Source passage |
>> Begin

The old seaport had already shouldered its share of sorrows over three centuries: other dreadful hurricanes and floods; yellow fever and cholera epidemics so severe that bodies were stacked throughout the above-ground “cities of the dead”; termite infestations; slave auctions on Jackson Square; horrific fires in the teeming French Quarter.

City Park, a tranquil spot in New Orleans' "West End," near the suburb of Metairie.  (Carol M. Highsmith)

Even before Katrina, the decaying city, economically reliant on tourism and little else, was hemorrhaging population.

Its stately mansions and skinny “shotgun” cottages, great cathedrals and gourmet restaurants, courtyard gardens and clattering streetcars, ancient oaks and swaying palms, Bourbon Street honky-tonks and back-o’-town jazz clubs were the last, vivid remnants of her wealthy and carefree past, when cotton and sugar fortunes and oil money made New Orleans the “Queen City of the South.”

Until Katrina left it shattered and shuttered and half-empty.

People await rescue on precious high ground, lower right, August 31, 2005.  (AP Photo/David J. Phillip)

People await rescue on precious high ground, lower right, August 31, 2005. (AP Photo/David J. Phillip)

In those sad and terrible days, Randolph Delehanty, who wrote the book Elegance and Decadence about this oasis of privilege and pleasure in the prim and proper South, told me that more than architectural rebuilding lay ahead in the aftermath of Katrina. Global coverage of the desperate search for the trapped and drowned in New Orleans’ fetid floodwaters, he said, had removed a veil from the old port city:

We are seeing the unfortunate and tragic consequences of a deeply split society of haves and have-nots. Those with resources and options left the city. And those who had no choices remained behind. It’s unfair and tragic, and it has resulted in the collapse of civilization. It is a social catastrophe, and it breaks my heart. It’s the society that needs reform. We need to rebuild from the heart out.

Two decades earlier, Frederick Starr, who was a vice president and professor of architecture at Tulane University uptown, captured the flavor of the city in New Orleans Unmasqued, a book of vignettes about “The City That Care Forgot.” It had absorbed many cultures — French, Spanish, Sicilian, uncouth “Kaintuck” from highland Appalachia, African slave and free black — taken the lighthearted parts of all of them and produced the city’s unbridled Mardi Gras festival. But, Starr said, New Orleans had grown indolent, self-indulgent, with an air of fatalism about the fragility of life and the capriciousness of nature.

What will be will be.   Meantime, let the good times roll.

A stairway to nowhere that Carol photographed in New Orleans soon after Katrina's floodwaters receded.  (Carol M. Highsmith)

A stairway to nowhere that Carol photographed in New Orleans soon after Katrina's floodwaters receded. (Carol M. Highsmith)

>> End

Tasks to complete |
[1] Repeat word for word the stretch of the New Orleans passage above running from "In those sad" to "the heart out.".
[2] Answer these questions from the New Orleans passage above:
(a) What book did Randolph Delehanty write?
(b) At which university was Frederick Starr a vice president and professor of architecture?
(c) What title did cotton and sugar fortunes and oil money give New Orleans?

Dataset excerpt |
>> Begin

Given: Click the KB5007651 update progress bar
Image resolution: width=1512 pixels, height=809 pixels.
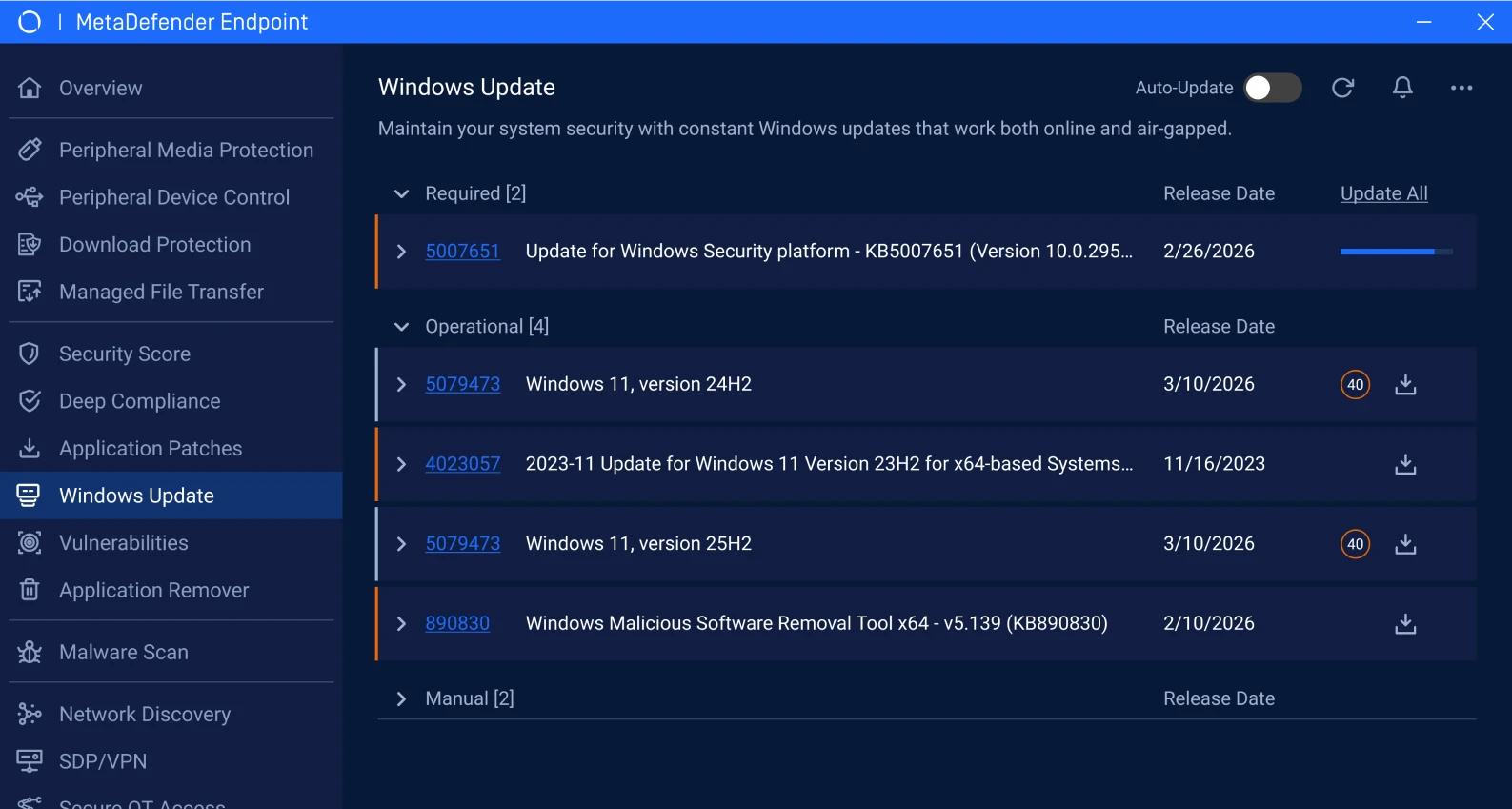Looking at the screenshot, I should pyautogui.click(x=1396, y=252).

>> End

Results for the exercise |
[1]
In those sad and terrible days, Randolph Delehanty, who wrote the book Elegance and Decadence about this oasis of privilege and pleasure in the prim and proper South, told me that more than architectural rebuilding lay ahead in the aftermath of Katrina. Global coverage of the desperate search for the trapped and drowned in New Orleans’ fetid floodwaters, he said, had removed a veil from the old port city:

We are seeing the unfortunate and tragic consequences of a deeply split society of haves and have-nots. Those with resources and options left the city. And those who had no choices remained behind. It’s unfair and tragic, and it has resulted in the collapse of civilization. It is a social catastrophe, and it breaks my heart. It’s the society that needs reform. We need to rebuild from the heart out.

[2]
(a) Elegance and Decadence
(b) Tulane University
(c) The "Queen City of the South"